=== Required action ===
Make an exact copy of the entries below.

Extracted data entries
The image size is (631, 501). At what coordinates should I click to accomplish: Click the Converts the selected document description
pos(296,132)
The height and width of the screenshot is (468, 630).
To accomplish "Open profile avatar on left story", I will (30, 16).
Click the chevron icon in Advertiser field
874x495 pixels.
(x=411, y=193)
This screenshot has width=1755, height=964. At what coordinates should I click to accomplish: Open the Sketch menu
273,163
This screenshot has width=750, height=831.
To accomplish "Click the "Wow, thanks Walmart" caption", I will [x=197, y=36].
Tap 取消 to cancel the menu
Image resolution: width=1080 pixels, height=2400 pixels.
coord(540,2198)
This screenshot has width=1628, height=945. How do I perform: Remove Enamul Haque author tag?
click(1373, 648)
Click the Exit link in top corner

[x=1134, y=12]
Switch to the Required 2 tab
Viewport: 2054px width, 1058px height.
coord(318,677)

=== Solution for this problem ===
The image size is (631, 501). At what coordinates should I click to accomplish: Click the Converts the selected document description
pos(296,132)
The height and width of the screenshot is (468, 630).
To accomplish "Open profile avatar on left story", I will (30, 16).
Click the chevron icon in Advertiser field
874x495 pixels.
(x=411, y=193)
This screenshot has width=1755, height=964. At what coordinates should I click to accomplish: Open the Sketch menu
273,163
This screenshot has width=750, height=831.
To accomplish "Click the "Wow, thanks Walmart" caption", I will [x=197, y=36].
Tap 取消 to cancel the menu
Image resolution: width=1080 pixels, height=2400 pixels.
coord(540,2198)
This screenshot has width=1628, height=945. How do I perform: Remove Enamul Haque author tag?
click(1373, 648)
Click the Exit link in top corner

[x=1134, y=12]
Switch to the Required 2 tab
Viewport: 2054px width, 1058px height.
coord(318,677)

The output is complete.